Joko memeluk putrinya erat. “Maafkan bapak, Ana. Bapak masih belum bisa jadi orangtua yang baik buat kamu. Bapak belum bisa mewujudkan keinginanmu untuk kuliah. Bapak juga tidak bisa memenuhi semua kebutuhanmu. Sekarang, kamu malah mengorbankan kebahagiaanmu demi menyelamatkan bapak. Maafkan bapakmu yang tidak berguna ini, Ana.”

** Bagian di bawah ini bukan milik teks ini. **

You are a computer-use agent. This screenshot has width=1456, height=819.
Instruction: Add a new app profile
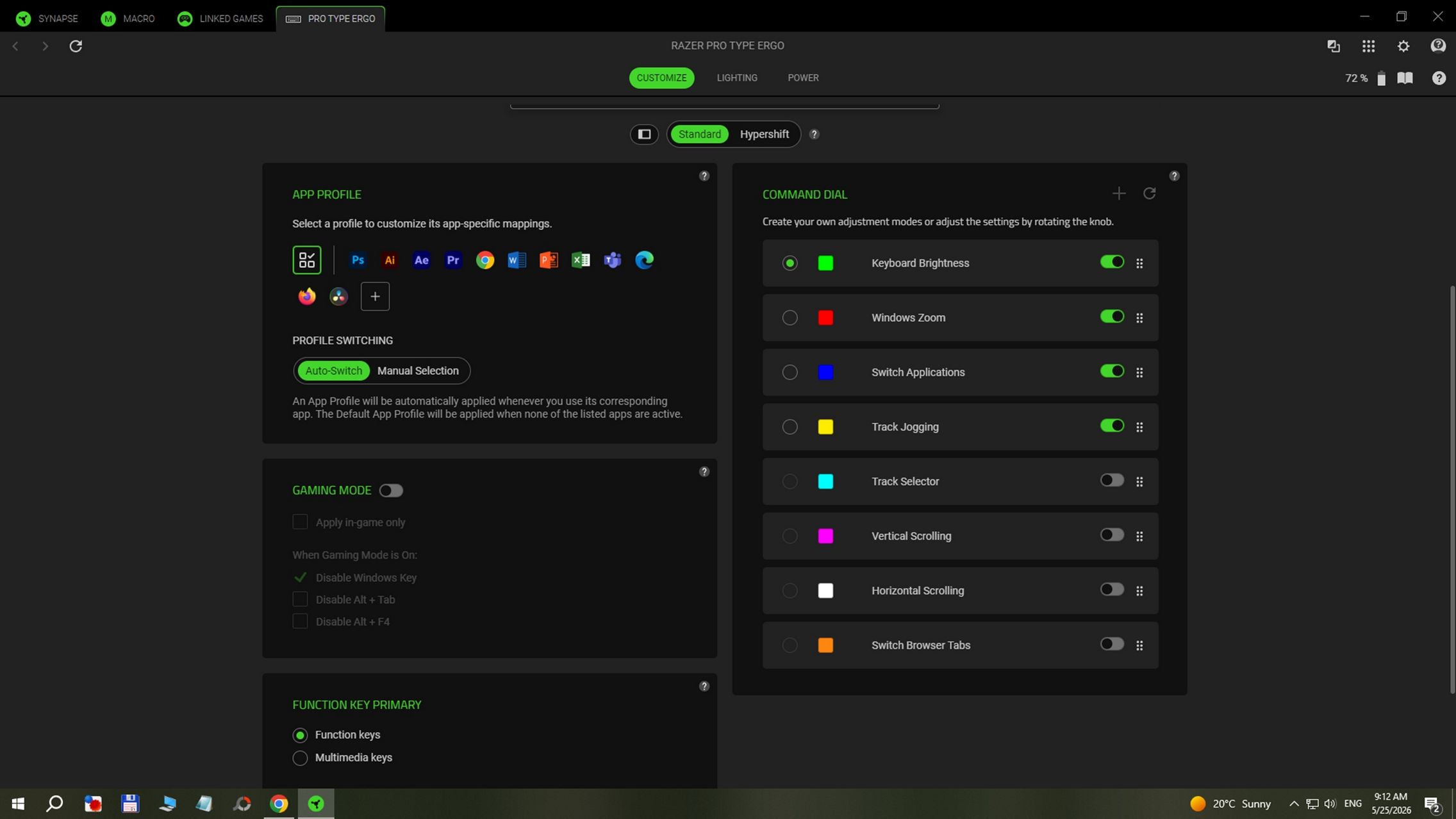pos(375,296)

Mariana menangis dalam pelukan bapaknya. Hatinya terasa sakit mendengar ucapan bapaknya. Meskipun dia bisa mengatakan ‘ikhlas’ pada bapaknya, namun jauh di lubuk hatinya yang terdalam, rasa ‘tidak ikhlas’ itu jauh lebih besar.

Semasa sekolah, Mariana tidak pernah mempunyai uang saku. Dia hanya membawa uang sekadarnya untuk naik angkutan umum, karena jarak sekolah dan rumahnya lumayan jauh. Masih bagus dia bisa membeli buku dan alat tulis. Seragam saja dia selalu memakai seragam bekas yang disumbangkan alumni di sekolahnya.

Puncaknya, di saat teman-temannya sibuk memilih jurusan yang mereka inginkan, Mariana harus berpuas diri dengan hanya menggenggam ijazah SMA. Joko tidak mampu membiayai kuliahnya.

“Sudah, pak. Bapak jangan menyalahkan diri sendiri. Nasi sudah menjadi bubur. Ana senang melihat ibu bisa tersenyum lagi saat melihat kepulangan bapak.”

Joko melepaskan pelukannya, kemudian menatap putrinya. “Bagaimana kalau kamu kabur saja, Ana? Bapak masih punya uang tabungan. Kamu bawa saja semuanya untuk bekal kamu di perjalanan. Pergilah yang jauh, Ana. Jangan sampai Pak Jimmy atau Pak Mario menemukanmu.”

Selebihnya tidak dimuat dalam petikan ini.